- Verilen Kayıtlar:
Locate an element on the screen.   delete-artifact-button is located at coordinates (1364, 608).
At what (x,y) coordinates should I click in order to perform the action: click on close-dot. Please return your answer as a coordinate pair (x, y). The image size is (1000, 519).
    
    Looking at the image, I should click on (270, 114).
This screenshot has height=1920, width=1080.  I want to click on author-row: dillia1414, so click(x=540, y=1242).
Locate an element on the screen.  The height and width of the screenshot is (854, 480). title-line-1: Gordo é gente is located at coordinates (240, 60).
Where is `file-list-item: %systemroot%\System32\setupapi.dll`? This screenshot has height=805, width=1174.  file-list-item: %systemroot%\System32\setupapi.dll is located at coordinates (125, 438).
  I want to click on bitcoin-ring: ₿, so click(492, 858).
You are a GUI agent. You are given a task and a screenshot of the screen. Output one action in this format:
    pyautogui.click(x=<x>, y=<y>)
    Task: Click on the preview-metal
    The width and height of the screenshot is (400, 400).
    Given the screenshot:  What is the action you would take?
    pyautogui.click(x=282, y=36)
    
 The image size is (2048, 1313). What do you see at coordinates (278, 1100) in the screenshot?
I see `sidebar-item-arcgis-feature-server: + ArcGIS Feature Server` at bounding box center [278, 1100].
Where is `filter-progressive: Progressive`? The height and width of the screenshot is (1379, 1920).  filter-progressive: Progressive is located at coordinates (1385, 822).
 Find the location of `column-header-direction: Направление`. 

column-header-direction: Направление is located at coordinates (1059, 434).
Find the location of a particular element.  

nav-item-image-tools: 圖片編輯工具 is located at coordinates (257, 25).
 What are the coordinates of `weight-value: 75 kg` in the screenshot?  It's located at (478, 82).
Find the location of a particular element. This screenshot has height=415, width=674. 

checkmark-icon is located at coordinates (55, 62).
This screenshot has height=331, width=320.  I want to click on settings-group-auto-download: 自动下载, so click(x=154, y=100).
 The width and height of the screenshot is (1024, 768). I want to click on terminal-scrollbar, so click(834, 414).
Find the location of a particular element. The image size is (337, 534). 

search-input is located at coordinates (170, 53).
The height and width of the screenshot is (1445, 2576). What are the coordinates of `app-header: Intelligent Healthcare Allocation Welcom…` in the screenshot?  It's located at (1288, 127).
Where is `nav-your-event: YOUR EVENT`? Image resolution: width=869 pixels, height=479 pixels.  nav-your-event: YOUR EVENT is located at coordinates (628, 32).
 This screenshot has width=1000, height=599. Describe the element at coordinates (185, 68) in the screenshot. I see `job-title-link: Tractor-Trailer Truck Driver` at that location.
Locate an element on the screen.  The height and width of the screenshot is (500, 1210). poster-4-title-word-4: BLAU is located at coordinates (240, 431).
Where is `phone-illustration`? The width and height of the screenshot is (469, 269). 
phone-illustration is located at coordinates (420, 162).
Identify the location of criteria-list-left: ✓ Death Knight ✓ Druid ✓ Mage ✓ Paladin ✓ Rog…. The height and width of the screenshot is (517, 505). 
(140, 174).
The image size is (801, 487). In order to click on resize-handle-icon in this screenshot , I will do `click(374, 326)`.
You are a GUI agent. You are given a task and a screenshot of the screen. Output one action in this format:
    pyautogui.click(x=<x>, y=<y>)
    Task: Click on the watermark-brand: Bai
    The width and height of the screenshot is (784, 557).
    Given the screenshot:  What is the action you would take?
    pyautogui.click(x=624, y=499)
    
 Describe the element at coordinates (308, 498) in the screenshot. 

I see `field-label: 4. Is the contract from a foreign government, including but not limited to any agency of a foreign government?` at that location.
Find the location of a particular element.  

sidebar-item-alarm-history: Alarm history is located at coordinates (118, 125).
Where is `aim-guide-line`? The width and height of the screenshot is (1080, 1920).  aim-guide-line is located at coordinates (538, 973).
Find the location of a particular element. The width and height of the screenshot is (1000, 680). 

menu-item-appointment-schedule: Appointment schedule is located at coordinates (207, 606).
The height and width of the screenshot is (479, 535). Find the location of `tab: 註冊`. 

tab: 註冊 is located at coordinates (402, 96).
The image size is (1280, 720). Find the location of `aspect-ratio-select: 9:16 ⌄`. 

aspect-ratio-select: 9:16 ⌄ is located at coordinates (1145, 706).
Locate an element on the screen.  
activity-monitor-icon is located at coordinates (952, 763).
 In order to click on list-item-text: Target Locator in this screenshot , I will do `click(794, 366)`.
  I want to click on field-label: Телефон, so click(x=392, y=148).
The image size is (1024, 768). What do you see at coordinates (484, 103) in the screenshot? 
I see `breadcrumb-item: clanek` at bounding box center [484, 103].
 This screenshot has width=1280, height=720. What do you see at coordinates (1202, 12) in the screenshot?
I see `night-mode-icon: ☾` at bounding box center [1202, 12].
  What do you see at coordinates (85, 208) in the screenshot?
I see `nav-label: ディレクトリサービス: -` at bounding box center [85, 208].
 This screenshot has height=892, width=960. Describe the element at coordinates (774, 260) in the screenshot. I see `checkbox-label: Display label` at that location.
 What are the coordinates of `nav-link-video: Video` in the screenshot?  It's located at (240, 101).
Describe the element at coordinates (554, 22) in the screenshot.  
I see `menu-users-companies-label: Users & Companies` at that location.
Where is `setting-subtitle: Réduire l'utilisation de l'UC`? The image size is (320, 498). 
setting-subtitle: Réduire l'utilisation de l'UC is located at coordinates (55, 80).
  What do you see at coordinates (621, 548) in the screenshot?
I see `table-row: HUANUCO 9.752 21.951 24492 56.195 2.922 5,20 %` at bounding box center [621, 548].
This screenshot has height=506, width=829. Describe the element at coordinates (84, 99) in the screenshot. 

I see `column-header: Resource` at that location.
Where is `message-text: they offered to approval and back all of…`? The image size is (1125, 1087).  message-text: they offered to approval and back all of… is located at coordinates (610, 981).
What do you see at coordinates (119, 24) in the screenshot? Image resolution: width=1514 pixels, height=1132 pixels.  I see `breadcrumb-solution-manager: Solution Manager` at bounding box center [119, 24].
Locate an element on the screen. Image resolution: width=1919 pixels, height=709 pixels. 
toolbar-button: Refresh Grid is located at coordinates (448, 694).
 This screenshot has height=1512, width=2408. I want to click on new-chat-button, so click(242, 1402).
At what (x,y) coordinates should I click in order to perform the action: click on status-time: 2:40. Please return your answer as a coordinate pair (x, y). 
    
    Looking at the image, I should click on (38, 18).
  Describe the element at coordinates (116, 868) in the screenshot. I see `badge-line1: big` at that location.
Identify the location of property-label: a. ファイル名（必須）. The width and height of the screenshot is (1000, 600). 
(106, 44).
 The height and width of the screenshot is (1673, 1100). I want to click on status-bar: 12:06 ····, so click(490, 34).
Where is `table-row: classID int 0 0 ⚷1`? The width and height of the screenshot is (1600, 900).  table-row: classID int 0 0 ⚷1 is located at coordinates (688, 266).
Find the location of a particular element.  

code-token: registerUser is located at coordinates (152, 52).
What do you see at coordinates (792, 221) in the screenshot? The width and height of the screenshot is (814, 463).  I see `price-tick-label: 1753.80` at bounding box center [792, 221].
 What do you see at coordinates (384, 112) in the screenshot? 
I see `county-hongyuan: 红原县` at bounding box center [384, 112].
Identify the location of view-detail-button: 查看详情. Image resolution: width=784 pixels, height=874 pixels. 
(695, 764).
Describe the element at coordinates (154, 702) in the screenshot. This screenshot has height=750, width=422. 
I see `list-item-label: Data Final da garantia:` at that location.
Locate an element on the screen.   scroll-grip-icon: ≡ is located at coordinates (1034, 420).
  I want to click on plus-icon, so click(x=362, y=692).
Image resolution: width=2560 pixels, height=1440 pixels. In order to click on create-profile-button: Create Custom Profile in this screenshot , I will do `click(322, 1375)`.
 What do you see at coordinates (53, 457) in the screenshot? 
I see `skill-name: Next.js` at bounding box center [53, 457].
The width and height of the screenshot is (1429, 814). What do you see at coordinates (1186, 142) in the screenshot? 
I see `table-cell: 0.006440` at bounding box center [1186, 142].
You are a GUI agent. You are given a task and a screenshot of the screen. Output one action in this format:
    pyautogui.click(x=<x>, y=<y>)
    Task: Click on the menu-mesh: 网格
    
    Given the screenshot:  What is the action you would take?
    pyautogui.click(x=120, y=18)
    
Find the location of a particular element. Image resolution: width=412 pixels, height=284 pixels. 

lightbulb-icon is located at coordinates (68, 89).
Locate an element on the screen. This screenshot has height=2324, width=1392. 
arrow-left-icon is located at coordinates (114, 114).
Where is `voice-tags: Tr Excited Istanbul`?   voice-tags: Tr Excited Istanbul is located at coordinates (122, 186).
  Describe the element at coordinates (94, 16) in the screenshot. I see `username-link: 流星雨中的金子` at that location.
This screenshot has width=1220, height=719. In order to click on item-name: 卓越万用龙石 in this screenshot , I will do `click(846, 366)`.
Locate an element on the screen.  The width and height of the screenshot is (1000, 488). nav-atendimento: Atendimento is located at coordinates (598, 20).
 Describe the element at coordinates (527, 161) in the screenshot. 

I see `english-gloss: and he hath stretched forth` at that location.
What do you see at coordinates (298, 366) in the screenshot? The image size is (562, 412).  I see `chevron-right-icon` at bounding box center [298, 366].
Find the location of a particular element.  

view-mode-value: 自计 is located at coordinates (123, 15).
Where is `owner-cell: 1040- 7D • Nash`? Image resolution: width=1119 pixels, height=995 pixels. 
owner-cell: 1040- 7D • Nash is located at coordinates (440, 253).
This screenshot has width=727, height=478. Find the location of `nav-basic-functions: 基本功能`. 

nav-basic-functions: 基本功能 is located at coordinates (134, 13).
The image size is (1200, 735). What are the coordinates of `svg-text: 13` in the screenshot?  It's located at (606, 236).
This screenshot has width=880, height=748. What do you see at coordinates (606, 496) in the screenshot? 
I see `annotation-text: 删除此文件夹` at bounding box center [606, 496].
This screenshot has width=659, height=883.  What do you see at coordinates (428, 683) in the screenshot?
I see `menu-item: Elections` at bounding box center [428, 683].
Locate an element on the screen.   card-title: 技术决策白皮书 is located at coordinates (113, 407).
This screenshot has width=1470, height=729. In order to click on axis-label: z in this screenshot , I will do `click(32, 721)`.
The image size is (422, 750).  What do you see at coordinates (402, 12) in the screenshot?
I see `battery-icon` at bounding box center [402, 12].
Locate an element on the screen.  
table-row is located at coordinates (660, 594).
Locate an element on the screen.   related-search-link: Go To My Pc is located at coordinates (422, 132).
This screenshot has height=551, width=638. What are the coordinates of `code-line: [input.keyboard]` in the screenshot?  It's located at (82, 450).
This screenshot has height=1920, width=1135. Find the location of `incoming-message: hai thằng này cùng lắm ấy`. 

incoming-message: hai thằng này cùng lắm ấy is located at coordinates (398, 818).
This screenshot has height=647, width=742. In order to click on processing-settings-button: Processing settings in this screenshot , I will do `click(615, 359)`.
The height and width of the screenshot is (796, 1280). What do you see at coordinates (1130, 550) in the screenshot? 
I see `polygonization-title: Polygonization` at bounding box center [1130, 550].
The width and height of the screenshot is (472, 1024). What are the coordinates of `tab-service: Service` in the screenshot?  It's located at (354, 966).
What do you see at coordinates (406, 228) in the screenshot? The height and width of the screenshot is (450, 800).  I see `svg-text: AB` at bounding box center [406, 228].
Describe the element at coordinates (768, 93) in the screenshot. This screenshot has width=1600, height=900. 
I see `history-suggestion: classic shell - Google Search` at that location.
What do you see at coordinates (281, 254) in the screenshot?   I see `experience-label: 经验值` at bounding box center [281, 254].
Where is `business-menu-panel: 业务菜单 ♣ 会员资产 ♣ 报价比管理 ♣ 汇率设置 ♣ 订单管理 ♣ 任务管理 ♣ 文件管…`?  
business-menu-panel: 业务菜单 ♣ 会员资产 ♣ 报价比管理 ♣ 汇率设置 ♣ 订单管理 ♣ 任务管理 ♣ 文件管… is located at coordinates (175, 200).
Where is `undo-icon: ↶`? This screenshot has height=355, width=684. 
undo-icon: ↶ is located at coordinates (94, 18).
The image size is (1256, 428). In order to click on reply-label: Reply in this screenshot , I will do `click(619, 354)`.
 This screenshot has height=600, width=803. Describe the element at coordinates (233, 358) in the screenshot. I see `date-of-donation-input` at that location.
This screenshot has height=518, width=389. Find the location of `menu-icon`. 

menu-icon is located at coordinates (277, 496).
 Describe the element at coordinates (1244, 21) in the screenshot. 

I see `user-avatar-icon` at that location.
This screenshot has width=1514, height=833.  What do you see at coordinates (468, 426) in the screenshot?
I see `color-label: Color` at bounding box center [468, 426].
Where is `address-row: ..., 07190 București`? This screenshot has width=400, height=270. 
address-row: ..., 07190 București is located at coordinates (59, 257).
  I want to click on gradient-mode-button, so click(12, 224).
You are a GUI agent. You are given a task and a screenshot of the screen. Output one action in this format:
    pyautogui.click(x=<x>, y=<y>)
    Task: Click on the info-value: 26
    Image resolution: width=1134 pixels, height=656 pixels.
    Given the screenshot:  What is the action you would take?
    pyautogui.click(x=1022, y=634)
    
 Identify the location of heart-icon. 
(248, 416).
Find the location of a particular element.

- Görev Ayrıntıları: Yukarıdaki kayıtlarda "The image size is (422, 750)." ifadesini içeren satırdan "What do you see at coordinates (406, 228)" ifadesini içeren satıra kadar her şeyi, iki uç da dahil ve boş satırlar hariç, Markdown tablosuna aktarın. Tablonun No sütununa sıra numarasını, Satır sütununa da satırın kendisini yazın.

- Cevap Bölümü:
| No | Satır |
|---|---|
| 1 | The image size is (422, 750).  What do you see at coordinates (402, 12) in the screenshot? |
| 2 | I see `battery-icon` at bounding box center [402, 12]. |
| 3 | Locate an element on the screen.   |
| 4 | table-row is located at coordinates (660, 594). |
| 5 | Locate an element on the screen.   related-search-link: Go To My Pc is located at coordinates (422, 132). |
| 6 | This screenshot has height=551, width=638. What are the coordinates of `code-line: [input.keyboard]` in the screenshot?  It's located at (82, 450). |
| 7 | This screenshot has height=1920, width=1135. Find the location of `incoming-message: hai thằng này cùng lắm ấy`.  |
| 8 | incoming-message: hai thằng này cùng lắm ấy is located at coordinates (398, 818). |
| 9 | This screenshot has height=647, width=742. In order to click on processing-settings-button: Processing settings in this screenshot , I will do `click(615, 359)`. |
| 10 | The height and width of the screenshot is (796, 1280). What do you see at coordinates (1130, 550) in the screenshot?  |
| 11 | I see `polygonization-title: Polygonization` at bounding box center [1130, 550]. |
| 12 | The width and height of the screenshot is (472, 1024). What are the coordinates of `tab-service: Service` in the screenshot?  It's located at (354, 966). |
| 13 | What do you see at coordinates (406, 228) in the screenshot? The height and width of the screenshot is (450, 800).  I see `svg-text: AB` at bounding box center [406, 228]. |